ADHDの人は、時間を知覚(感覚器官を通して外部の物事を判別し、意識するはたらき)する力が弱いので、反応が早すぎて過去の出来事を応用したり、近づきつつある出来事(未来)に対しての準備も足りなくなってしまうそうです。ここでいう反応が早いというのは、常に感情・情動が優先だから・・という意味での反応だと思います。
でもそれが長所となれるのが、未来に対して恐れを抱かない事だそうです。
3、自分に話しかけ、それにより自分の行動をコントロールする
自分に話しかけることによって、自分をコントロールすることについてと、ADHDとの関係は充分な証拠はないそうですが
、ADHDの子供はなぜしゃべりすぎるのか?、つまり多くのことを口に出しすぎているのではないかと・・。自分の感情に対して自自身で言い聞かせたりが苦手なので、感情がすぐに表に出てしまうということにもつながる・・ということだそうです。
また、しゃべりすぎる方もいると思いますが、逆に黙ってしまうということもありますよね。。これも、その人の感情・情動が優先してしまい、何を話したら良いかわからなくなってしまう・・。または、頭の中が混乱していて、うまく話しを引き出せずに、黙り過ぎてしまうこともあると思います・・。
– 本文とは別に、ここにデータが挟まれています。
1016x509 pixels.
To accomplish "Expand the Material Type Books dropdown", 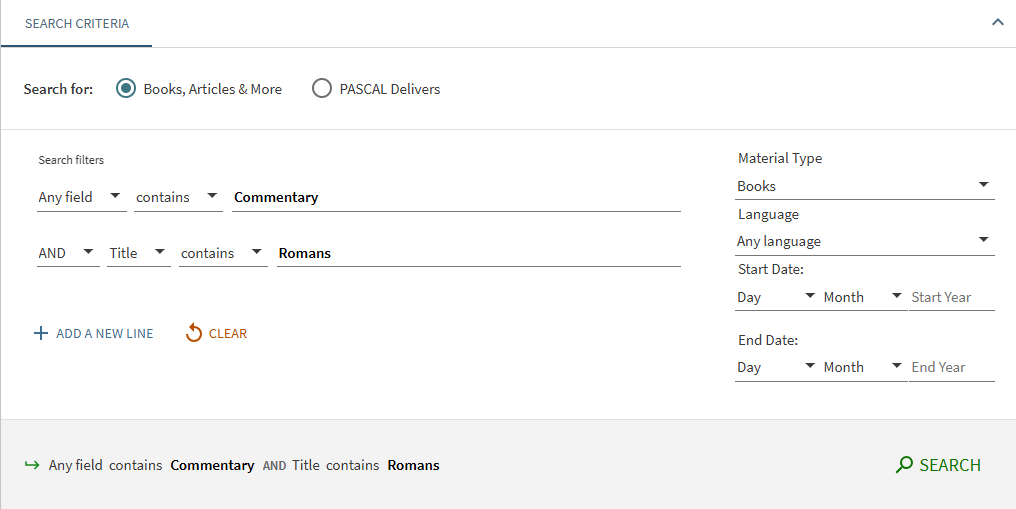I will tap(864, 186).
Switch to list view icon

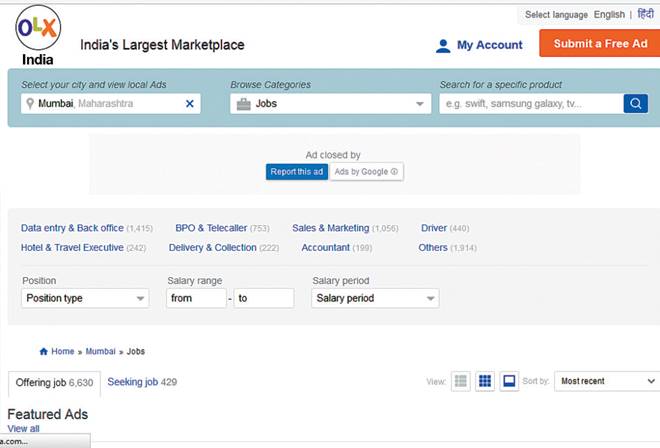coord(461,381)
4、取り込まれる情報やメッセージを分解・統合して新たなメッセージや応答として外部に発進する。
ADHDの子供に、1つの問題にたいする解決方法を短時間ででたくさん出すようにと実験したところ、他の子供ほどうまくできなかったという研究結果があるそうです。
他の子供ほど対象になることについて、調べたり評価したりしないので、それだけ分析がされていないということであり、新たにその考えを統合することについても、問題解決の策やそれについての想像力も少なくなってしまうとゆう事だそうです。
行動を自分で抑制できないからこそ、外部の環境調整などで補う必要があると・・・。